What Are Balance Transfers?
Anyone carrying hefty credit card balances from month to month may start having balance transfer offers from credit card issuers filling their email and physical snail mail inboxes. Though the idea of paying reduced card charges may be very enticing, knowing how a balance transfer works is paramount to pulling yourself out of the hole that is financial debt so that you can clearly see your goals ahead of you. A balance transfer is a process of using one credit card to pay off the debt accumulated on another credit card, often at a much lower monthly payment due to reduced interest costs. The best way to begin going about this process is to compare the introductory period balance transfer APRs of credit cards you are considering. There are databases and intuitive tools available online to help you do so, such as those available at BestCards.com. When reading the terms and conditions of these credit cards, it’s also important to note the balance transfer fee that these cards charge in addition to the intro balance transfer APR rate, the length of this introductory period, and standard interest rate that applies after that. All of these details and others are clearly listed in the Schumer Box found within the terms and conditions.
Forming a Plan
Maxing out the credit limit on your cards, signing up for a balance transfer card, and making minimum payments until the introductory APR period ends isn’t a solid plan to get out of debt. It’s not even 12% of a plan. In fact, that kind of behavior will show up on your credit report and make it far more difficult to qualify for a balance transfer card or any credit card. Instead, before signing up for a single balance transfer credit card, it is recommended that you devise a clear financial plan to get out of debt.

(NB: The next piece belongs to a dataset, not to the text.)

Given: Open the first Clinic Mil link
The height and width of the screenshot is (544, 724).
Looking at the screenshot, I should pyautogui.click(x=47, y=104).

As described earlier on, it is critical that you read your prospective credit card’s terms and conditions, paying extra attention to the information found in the Schumer Box. There, you’ll find the intro and standard balance transfer interest rates for the card, as well as the fee you may have to pay for transferring a balance. Additionally, this is the time to assess your personal monthly budget and figure out a few financial truths. Realistically speaking, how much of your debt can you afford to pay each month? Are there frivolous expenses that you can cut back on in order to pay down this debt faster? What are you willing to compromise on now in order to avoid paying interest for years to come? After answering these tough questions and determining the numbers you can work with, you can begin devising a plan.
Set Realistic Goals
With a balance transfer credit card, the ideal goal is to pay off your debt in its entirety before your introductory period ends. Aside from fast-tracking you to the land of financial freedom, this also gets rid of the standard balance transfer interest rate payments that you’d otherwise be paying after the fact in addition to your original debt. The trick is to find the balance transfer credit card with the longest balance transfer period, lowest balance transfer fee (if any), and lowest standard balance transfer APR. You may have to compensate one of those perks for another, but with the knowledge of what each card offers and what you can realistically pay each month, you’ll be able to eliminate your options until the best one emerges. Calculators can be found online to help you figure out these factors, as are financial planners that will do the legwork for you for a fee. Now comes the tricky part.
Initiating a Balance Transfer
Consistency consistently equals results. Spending hours examining credit card T&Cs or paying your financial planner to do so and determining a plan to get out of debt is worthless if you don’t stick to it. As easy as it is to become dependent on them, opening up multiple credit cards in order to put off paying off other credit cards only makes things worse if you don’t have a plan and follow through. Miss a payment, and you’ll cause a chain reaction that will put your credit score in worse condition than it was before. Do your research, determine your best course of action, and stick to your plan, and you should be out of debt thanks to your balance transfer credit card in no time.